El náufrago había erguido el cuerpo y de sus ojos parecían brotar llamas; aquella mirada irresistible fascinó una vez más a las fieras y las hizo temblar.
Hizo un gesto de amenaza y se dirigió a popa.
Retrocediendo siempre, subió al puente, sin perder de vista a los doce tigres, que le seguían lentamente, como atraídos por una fuerza misteriosa; se inclinó sobre la amura y miró al Océano, gritando:
—¡Boga hacia acá, MacBjorn!
—¡Bill! ¡Infame Bill! —gritó el capitán.
El náufrago levantó la cabeza.
—¡Ah! ¿Sois vos, capitán Hill? —preguntó con ironía—. ¡Palabra de honor que me alegro de veros todavía vivo!

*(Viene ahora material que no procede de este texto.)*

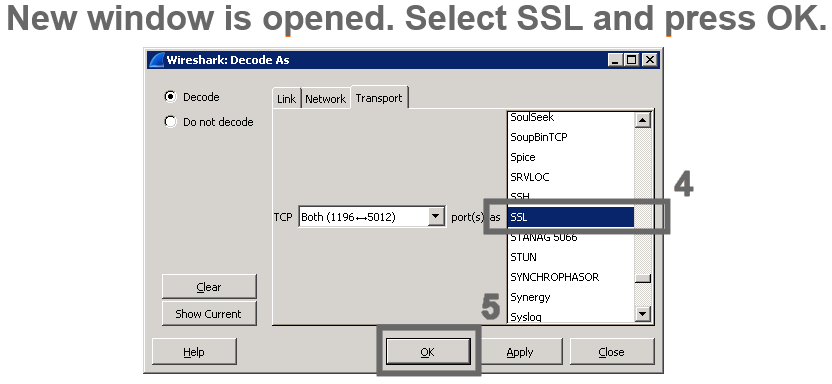Click the Clear button
832x384 pixels.
[x=209, y=286]
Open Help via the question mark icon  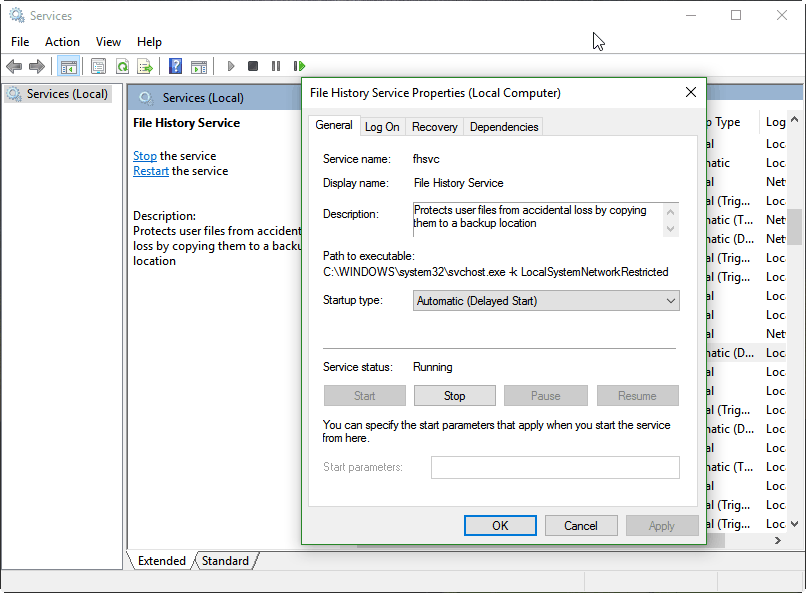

—¿Qué has hecho de miss Ana?
—¡Ana! —dijo el náufrago roncamente—. ¡Me ha despreciado! ¡Y bien…, condenación contra todos!
—¡Muere, perro! —exclamó el capitán, cogiendo una pistola del cinto de Asthor.
Dirigió la puntería hacia el miserable; pero la mano le temblaba de tal modo por la emoción y la rabia, que hacía imposible asegurar el tiro.
—¡A mí me toca! —gritó el viejo Asthor, quitándosela de la mano.
Apuntó e hizo fuego.
Bill lanzó un gemido y cayó al mar.
—¡Fuego de mil espingardas! —gritó una voz que todos reconocieron ser de MacBjorn—. ¡Esos marineros han matado a mi camarada! ¡A bogar, compañeros, y que el diablo los queme a todos!
Bajo la popa del buque se oyeron golpes sordos, como si los miserables intentaran abrir una brecha, y casi en seguida se vio correr por el agua una chalupa. MacBjorn iba al timón. Bill yacía sobre un banco y parecía muerto; los otros bogaban con gran vigor.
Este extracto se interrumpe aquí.